Demyelination and Deoxygenation?
Abstract & Commentary
By Joseph E. Safdieh, MD
Assistant Professor of Neurology, Weill Cornell Medical College
Dr. Safdieh reports no financial relationships relevant to this field of study.
Synopsis: In an animal model, hypoxia may play a significant role in causing tissue damage and neurologic deficits in demyelinating disorders, and early oxygen therapy may improve function.
Source: Davies AL, et al. Neurological deficits caused by tissue hypoxia in neuroinflammatory disease. Ann Neurol 2013;74:815-825.
Multiple sclerosis is a neurologic disorder that causes multifocal episodes of central nervous system demyelination as well as delayed neurodegeneration with many possible neurologic symptoms and signs. However, various previous studies have concluded that inflammation alone may be sufficient to cause clinical deficits without demyelination. The authors of this study attempt to prove that tissue hypoxia plays a significant role in the development of neurologic deficits in an animal model of demyelination.
The authors induced experimental autoimmune encephalomyelitis (EAE) in rats by immunizing them with recombinant myelin oligodendrocyte glycoprotein. The rats developed typical EAE with an early asymptomatic phase, the first peak of symptoms, remission, and relapse. Control and experimental animals were studied. Animals were grouped by disease phase and were injected with pimonidazole 4 hours prior to terminal anesthesia. Pimonidazole readily enters CNS tissues and is converted to a form that permanently binds hypoxic tissue but does not bind to tissues with normal oxygenation. A cohort of the animals underwent in vivo oxygen probe measurement as well to detect spinal cord tissue oxygenation at various phases of EAE.
The authors looked at spinal cord tissue in EAE and control animals. Animals with EAE demonstrated severe inflammation of the spinal cord in association with the development of ascending weakness. Activated microglia were detected primarily in the white matter and meninges of the EAE animals, but also noted in the gray matter, and their presence correlated with the degree of neurologic deficit. Significant pimonidazole labeling was detected in the lumbar spinal cord of EAE animals, and the intensity of labeling correlated with severity of neurologic deficit, and returned to normal during remission. Pimonidazole labeling was present in both the gray matter and white matter of EAE animals, and was not detected in control animals. Of note, no demyelination was noted in the initial attack of EAE by luxol fast blue staining. From these results, the authors concluded that the inflamed tissue in EAE spinal cord, but not controls, was hypoxic, based on pimonidazole labeling.

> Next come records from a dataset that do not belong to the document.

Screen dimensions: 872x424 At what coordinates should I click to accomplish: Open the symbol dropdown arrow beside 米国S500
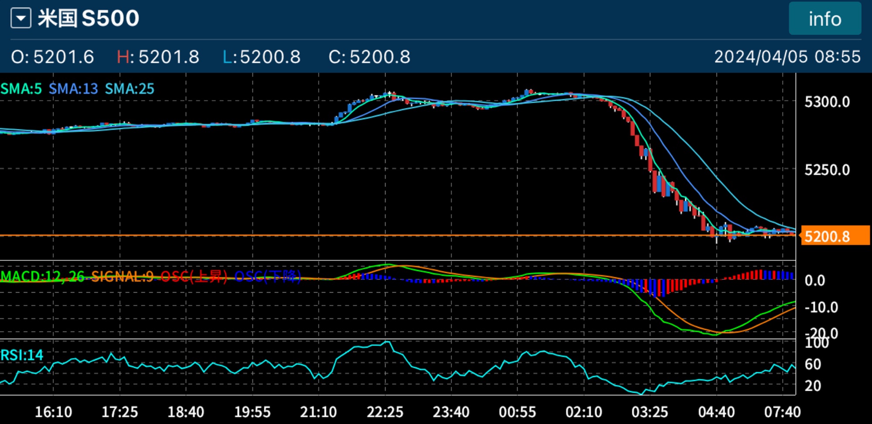21,19
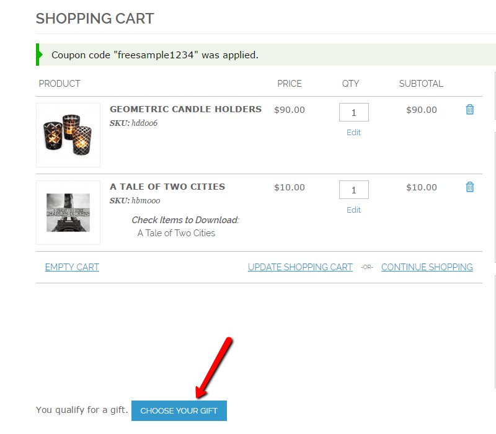Click the Subtotal column header

[x=421, y=84]
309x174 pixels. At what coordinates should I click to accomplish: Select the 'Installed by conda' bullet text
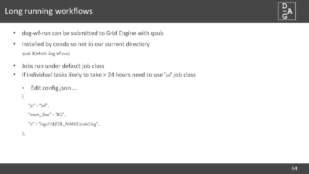pos(86,44)
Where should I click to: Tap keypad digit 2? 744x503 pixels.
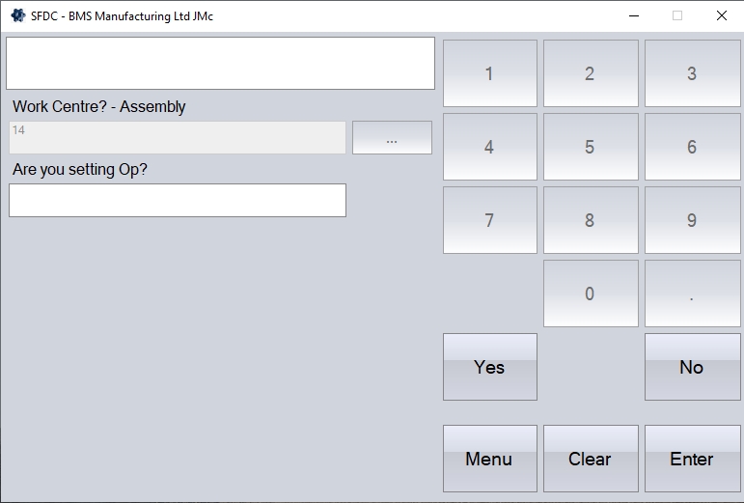click(591, 73)
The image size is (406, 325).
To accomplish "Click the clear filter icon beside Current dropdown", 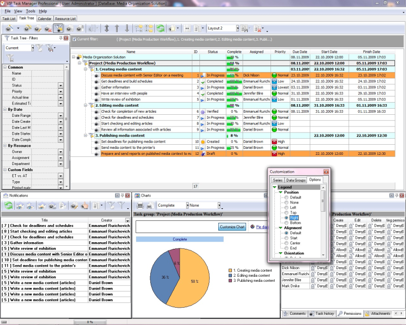I will 39,48.
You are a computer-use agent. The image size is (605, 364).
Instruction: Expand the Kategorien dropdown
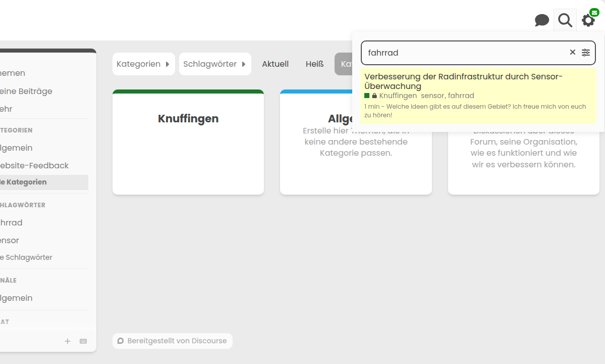[x=143, y=64]
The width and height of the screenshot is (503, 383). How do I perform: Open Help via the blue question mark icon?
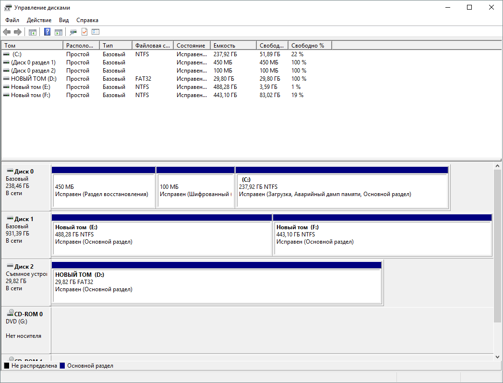tap(47, 32)
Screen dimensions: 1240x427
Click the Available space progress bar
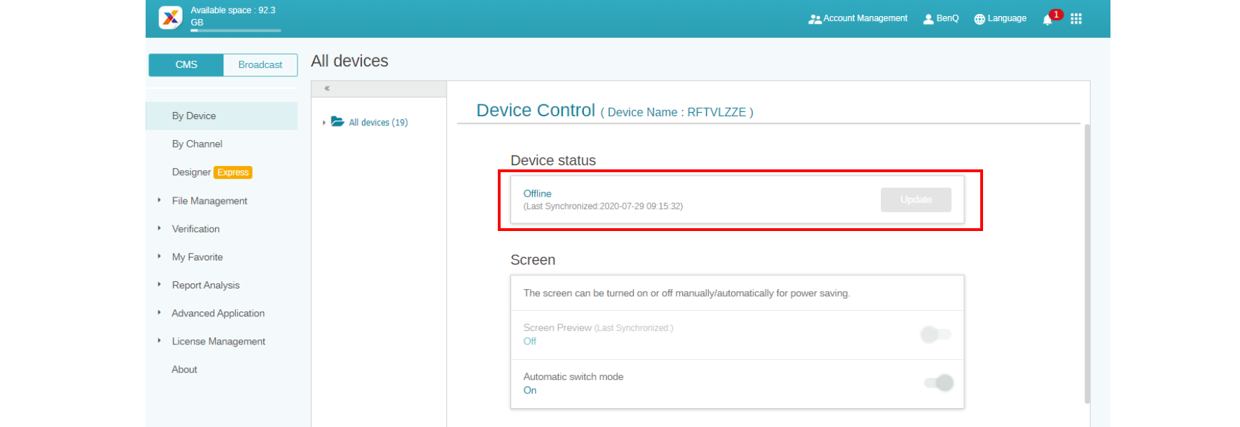point(235,31)
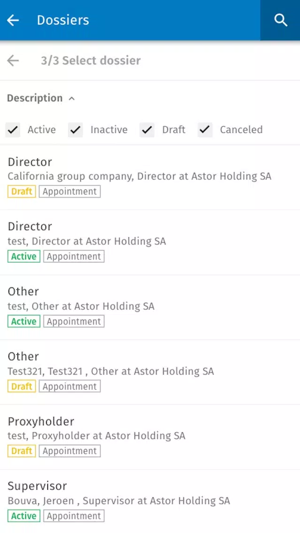
Task: Toggle the Draft filter checkbox
Action: pyautogui.click(x=147, y=129)
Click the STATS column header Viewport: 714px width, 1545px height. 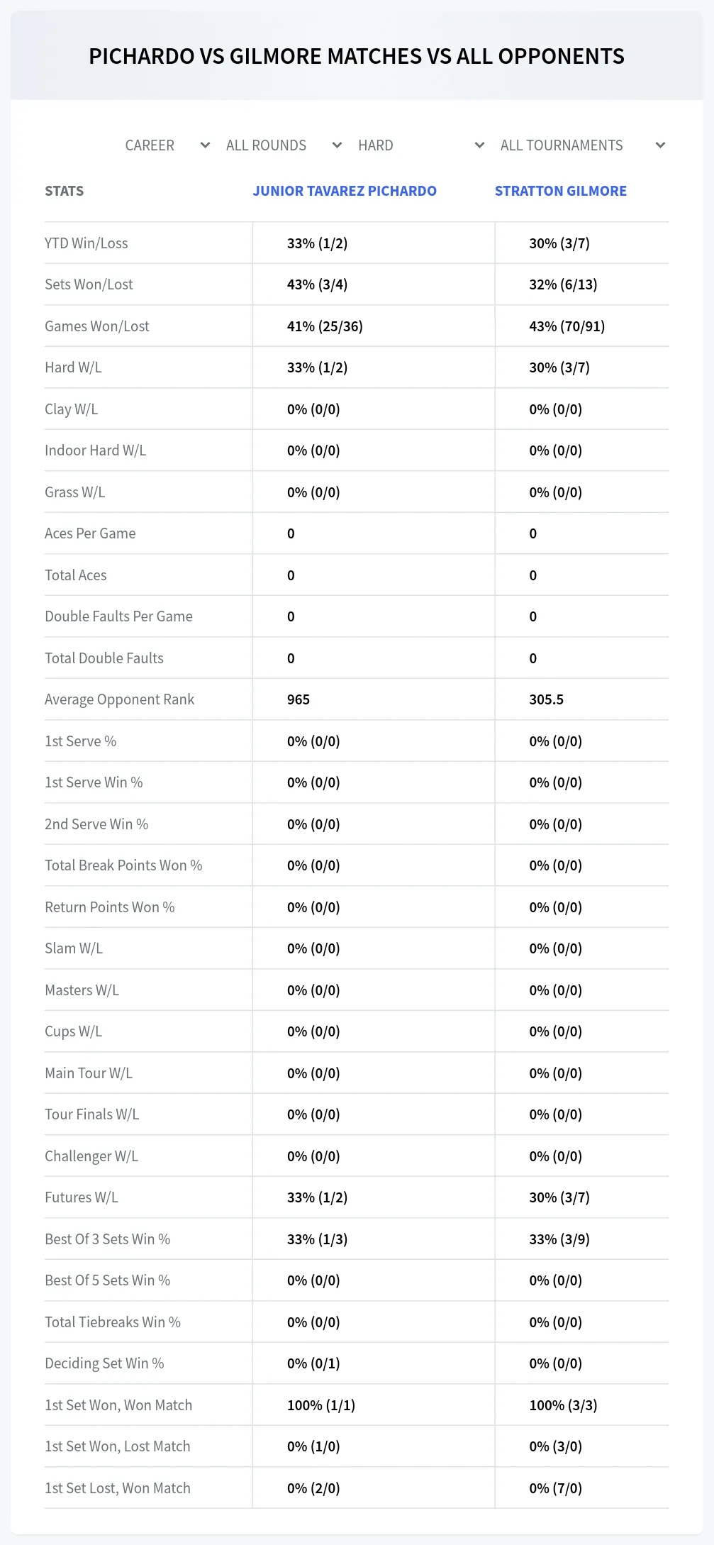click(x=64, y=191)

To further study this phenomenon, the authors then performed in vivo spinal cord oxygen probe measurements in anesthetized animals in the EAE and control groups. They determined that controls had normal spinal cord oxygenation whereas EAE animals had significant spinal cord hypoxia, which normalized during remission and became hypoxic again during relapse. Additionally, spinal cord vessel size differed significantly between the EAE and control groups, with larger diameter vessels in the EAE groups. This would be consistent with vascular compensation for tissue hypoxia. Vessel size was greatest during the relapse phase in EAE animals.
The authors then performed a study treating the animals with normobaric oxygen therapy (95% oxygen) vs room air acutely at onset of first neurologic deficit. These animals were also terminally anesthetized after pimonidazole injection. Notably, labeling for pimonidazole was absent in the oxygen-treated animals suggesting normal spinal cord oxygenation, and this was further demonstrated in vivo with spinal cord oxygen probe measurements. Another finding was that acute oxygen administration improved the expression of neurologic deficits in EAE animals compared to those administered room air. Continuous oxygen therapy for the next 7 days led to persistence of functional improvement.
Commentary
This study is important for several reasons. First, it demonstrates that inflammatory changes in EAE are associated with tissue hypoxia in the absence of demyelination. Second, it demonstrates that acute oxygen therapy at the onset of deficits mitigates these tissue changes and leads to functional improvement. These findings are provocative and should lead to further study of the role of tissue hypoxia in multiple sclerosis. Perhaps a study of acute oxygen therapy in patients with relapses of multiple sclerosis might be undertaken based on these findings. That said, caution should be used before applying the results of animal studies of EAE to humans with multiple sclerosis without further clinical investigation in a placebo-controlled trial.